Medicine has come a long way in our lifetimes. It offers hope in many cases where there was none. It offers options for treatment that were unthinkable just a few short decades ago. But those very advances have forced us to look at ourselves as more than bodies. Michael Crichton has one of his characters in Jurassic Park comment that science is increasingly answering “yes,” to the question, “Can we do this?” And that in the wonder of that, we are forgetting to ask the greater question: “Should we do this?”

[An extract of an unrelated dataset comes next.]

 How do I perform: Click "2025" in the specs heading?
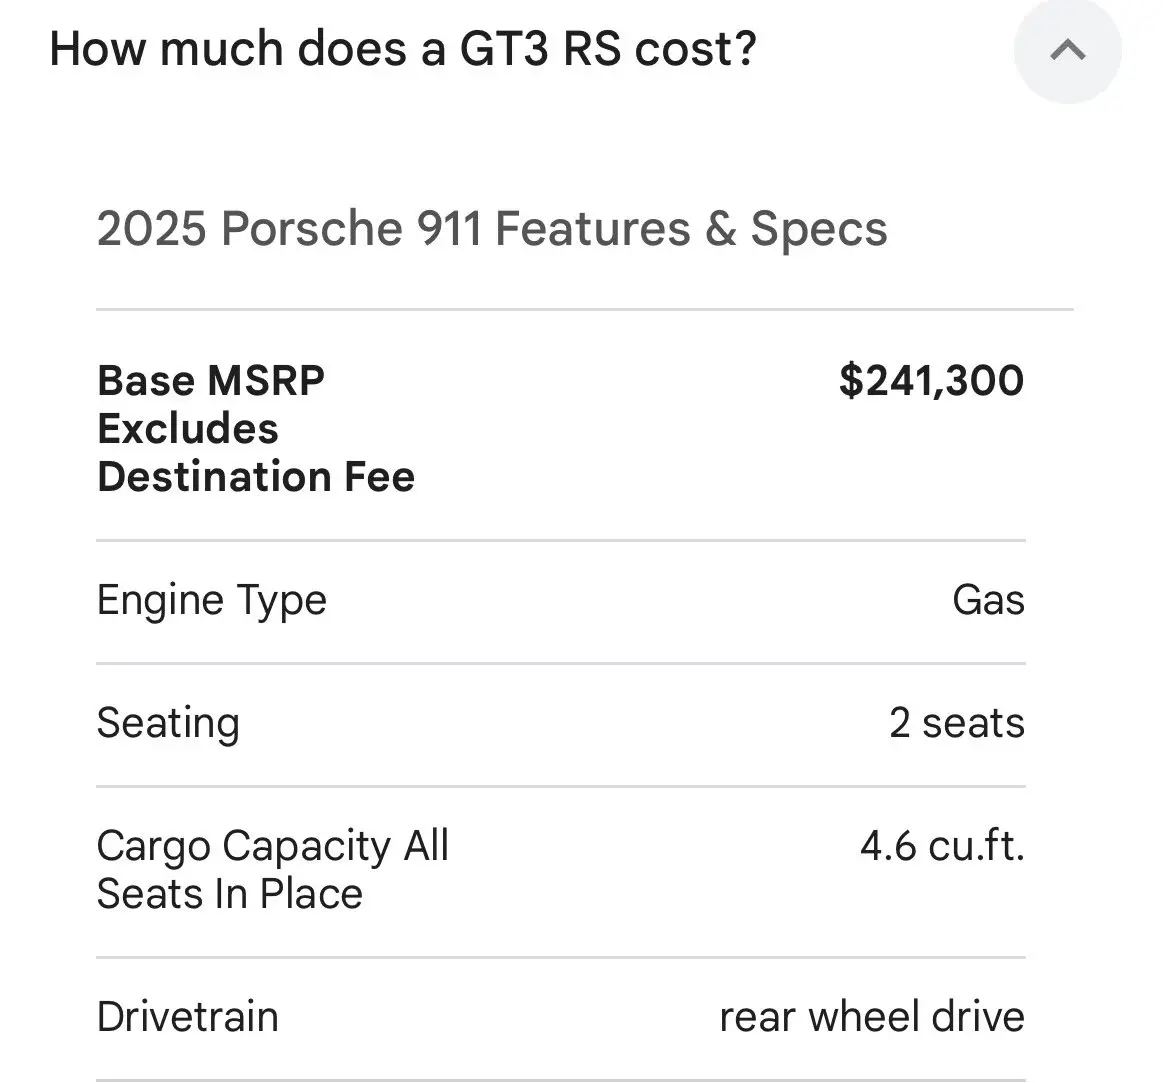(x=151, y=228)
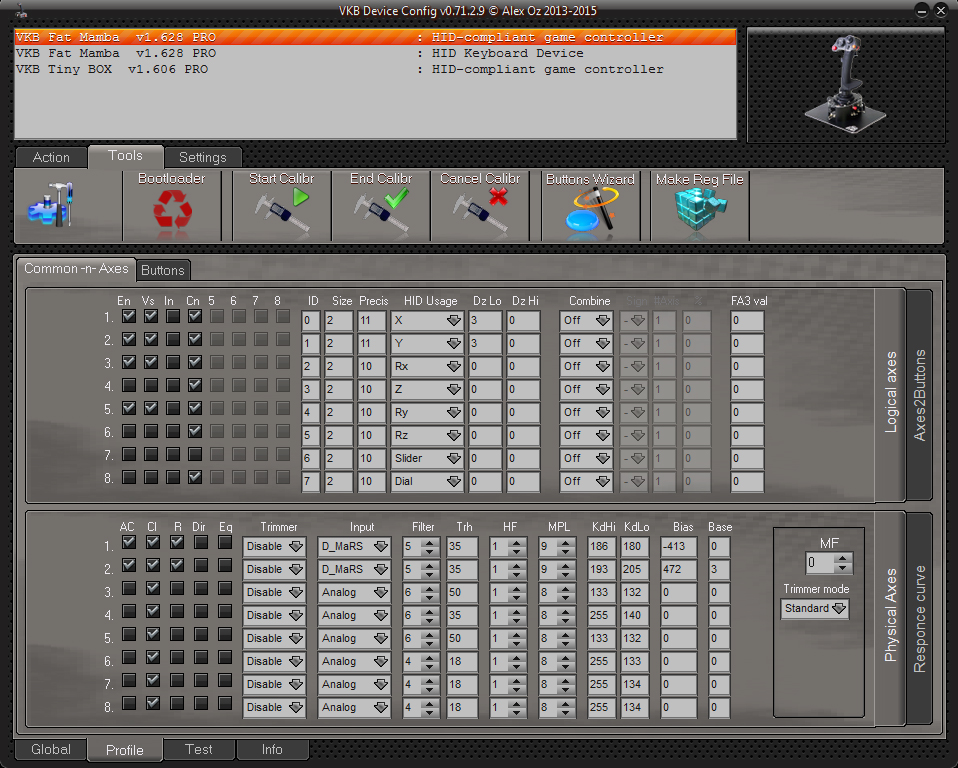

Advance directives, laws like the Death with Dignity Act, and the healthcare reform legislation under consideration do not pre-empt a person’s right to choose how their medical care proceeds. Having doctors advise patients of the wisdom of determining what kind of medical care they will receive and when before they can no longer voice their wishes is a good and compassionate thing to do. Explaining the resources available to terminally ill patients who face agony and then death–from care aids to hospice to the power to determine at what point enough is enough is, in my opinion, also a wise, compassionate, and respectful thing to do. Explaining options allows each person to move beyond, “Can we do this?” in their own unique circumstances, and provide a clear, thoughtful answer to the bigger question every family and healthcare provider of a terminally ill patient struggles with: “Should we do this?”